▶ Testo estratto
※ ※ ※

I fantasmi di Chantilly: l’era di Rousseau
Questo articolo fa parte di una serie che ripercorre alcune delle tappe del favoloso Maria Antonietta Tour 2019, ideato da Alice Mortali, presidente di Aimant, Associazione Italiana Maria Antonietta (trova la serie completa qui).
Visita guidata al castello di Chantilly (4ˆ parte)
Il piccolo Louis-Joseph de Bourbon-Condé (1736-1818), a soli quattro anni, era l’erede di una delle maggiori fortune del regno di Francia.
Il giovane duca era fiero delle proprie origini e lo dimostrò riprendendo il titolo del suo illustre avo – il Grand Condé – che suo padre aveva deciso di abbandonare. Louis-Joseph fu l’ultimo prince de Condé.
Fedele alla tradizione di famiglia, il principe apportò delle migliorie a Chantilly, come abbiamo visto fare a suo padre prima di lui.
(Da leggere anche I fantasmi di Chantilly: il Secolo dei Lumi)
La sua attenzione si concentrò in particolar modo sugli esterni perché, nel XVIII secolo, era la spettacolarità del giardino a rappresentare la ricchezza e la raffinatezza del padrone, a volte persino più della residenza.

※ ※ ※

▶ Dati forniti
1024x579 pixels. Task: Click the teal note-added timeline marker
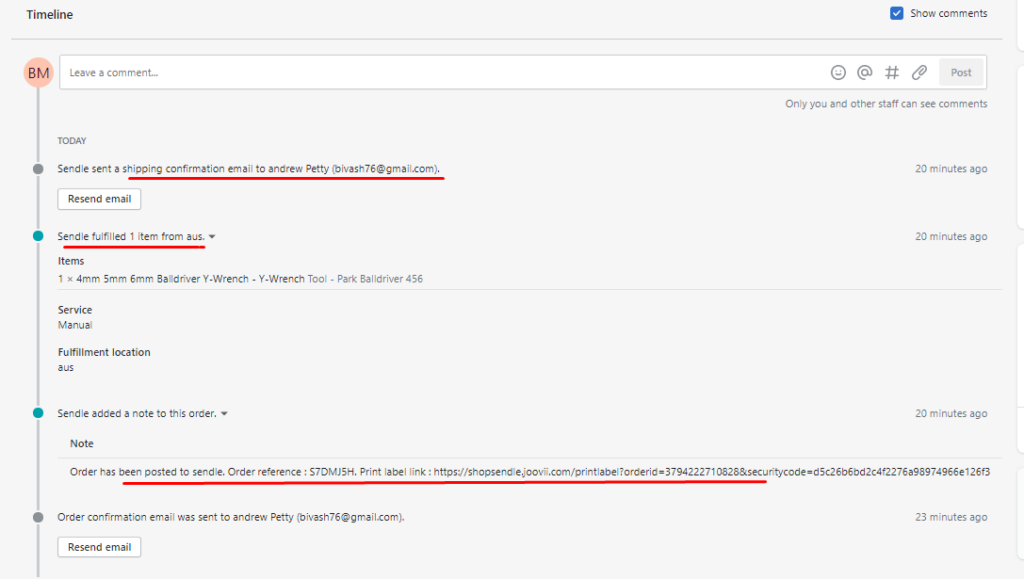pos(38,413)
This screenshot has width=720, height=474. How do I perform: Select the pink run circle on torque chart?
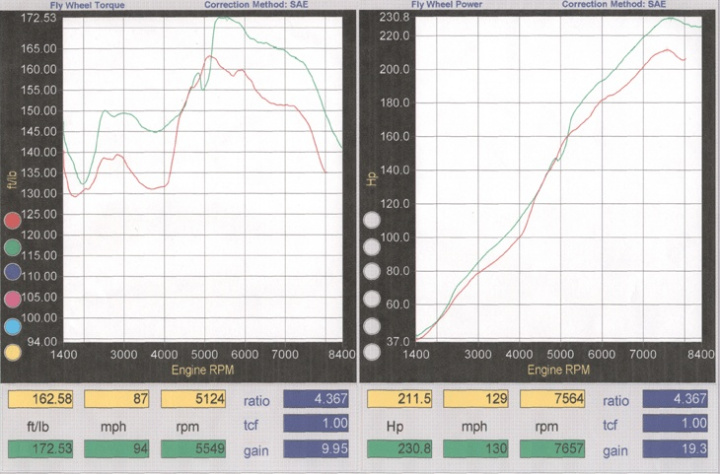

※ ※ ※

▶ Compito assegnato 1
Nel testo sul castello di Chantilly, su che cosa si concentrò soprattutto l'attenzione del principe nelle sue migliorie?
▶ Compito assegnato 2
Prosegui il testo sul castello di Chantilly a partire dalla sua ultima frase.

▶ Risposta 1
Si concentrò in particolar modo sugli esterni.

▶ Risposta 2
I giardini ad Ovest del castello di Chantilly – che già nel Seicento avevano sbalordito la corte del Re Sole – vennero ulteriormente arricchiti e trasformati in una sorta di antenato dei nostri parchi di divertimenti: giochi, labirinti, sale da spettacolo o per la musica, persino boschetti idilliaci trasformati in appartamenti en plain air…
Forse fu la nostalgia a spingere Louis Joseph a erigere proprio qui, sulla punta dell’Isola dell’Amore, il padiglione di Venere (1765).
Al suo interno, la piccola costruzione era decorata da scene galanti e campestri, come voleva il gusto del tempo. In corrispondenza delle finestre, dei getti d’acqua creavano incantevoli giochi di luce.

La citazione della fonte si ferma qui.